[Extracted records]
------------
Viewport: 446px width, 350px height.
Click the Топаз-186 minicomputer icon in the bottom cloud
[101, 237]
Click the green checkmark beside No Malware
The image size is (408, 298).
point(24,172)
------------
# TO BE DONE:
Reproduce every row above verbatim, changing nothing.

# SOLUTION TO THE PROBLEM:
Viewport: 446px width, 350px height.
Click the Топаз-186 minicomputer icon in the bottom cloud
[101, 237]
Click the green checkmark beside No Malware
The image size is (408, 298).
point(24,172)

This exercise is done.